··· INPUT FOR THIS TASK

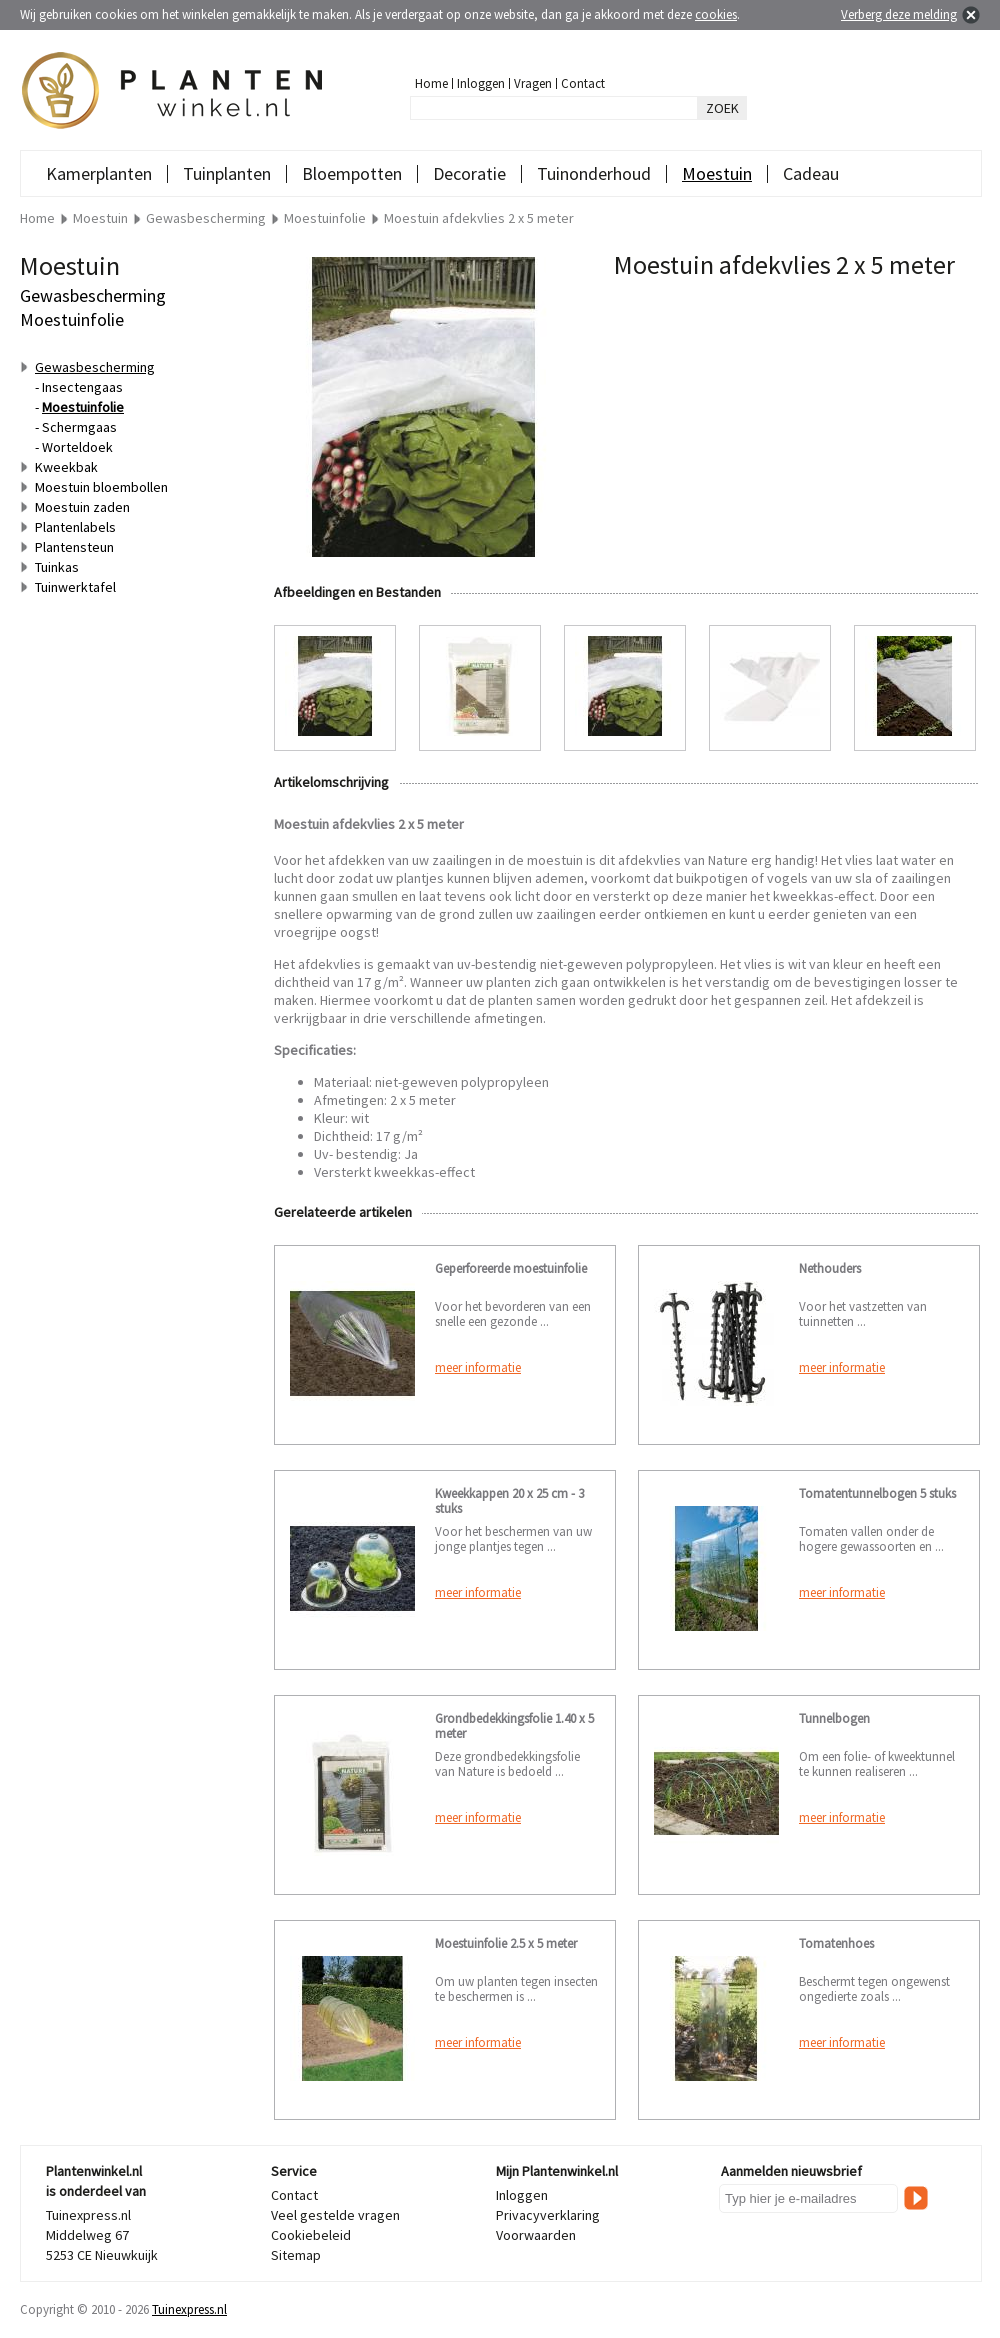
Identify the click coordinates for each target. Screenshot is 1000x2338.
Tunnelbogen (834, 1718)
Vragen (533, 83)
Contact (583, 83)
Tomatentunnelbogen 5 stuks (877, 1493)
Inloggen (481, 83)
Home (431, 83)
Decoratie (469, 173)
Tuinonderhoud (594, 173)
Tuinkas (57, 567)
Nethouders (830, 1268)
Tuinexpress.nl (189, 2309)
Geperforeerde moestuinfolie (511, 1268)
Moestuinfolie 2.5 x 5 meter (506, 1943)
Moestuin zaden (82, 507)
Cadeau (811, 173)
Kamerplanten (99, 173)
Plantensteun (74, 547)
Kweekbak (66, 467)
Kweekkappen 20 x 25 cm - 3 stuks (509, 1501)
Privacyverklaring (548, 2215)
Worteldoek (77, 447)
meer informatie (478, 1367)
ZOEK (722, 108)
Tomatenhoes (836, 1943)
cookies (716, 14)
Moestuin (717, 173)
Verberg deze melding (899, 14)
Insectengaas (82, 387)
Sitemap (296, 2255)
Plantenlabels (75, 527)
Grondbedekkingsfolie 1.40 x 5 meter (514, 1726)
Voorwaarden (536, 2235)
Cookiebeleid (311, 2235)
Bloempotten (352, 173)
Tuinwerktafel (75, 587)
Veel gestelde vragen (335, 2215)
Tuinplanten (227, 173)
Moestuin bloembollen (101, 487)
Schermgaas (79, 427)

······

YOUR GOAL> Convert the stretch that opens with the row containing "Moestuinfolie 2.5 x 5 meter (506, 1943)" and closes with the row containing "Worteldoek (77, 447)" into a JSON list of strings, one string per row, with blank lines left out.

EXERCISE ANSWER>
[
  "Moestuinfolie 2.5 x 5 meter (506, 1943)",
  "Moestuin zaden (82, 507)",
  "Cadeau (811, 173)",
  "Kamerplanten (99, 173)",
  "Plantensteun (74, 547)",
  "Kweekbak (66, 467)",
  "Kweekkappen 20 x 25 cm - 3 stuks (509, 1501)",
  "Privacyverklaring (548, 2215)",
  "Worteldoek (77, 447)"
]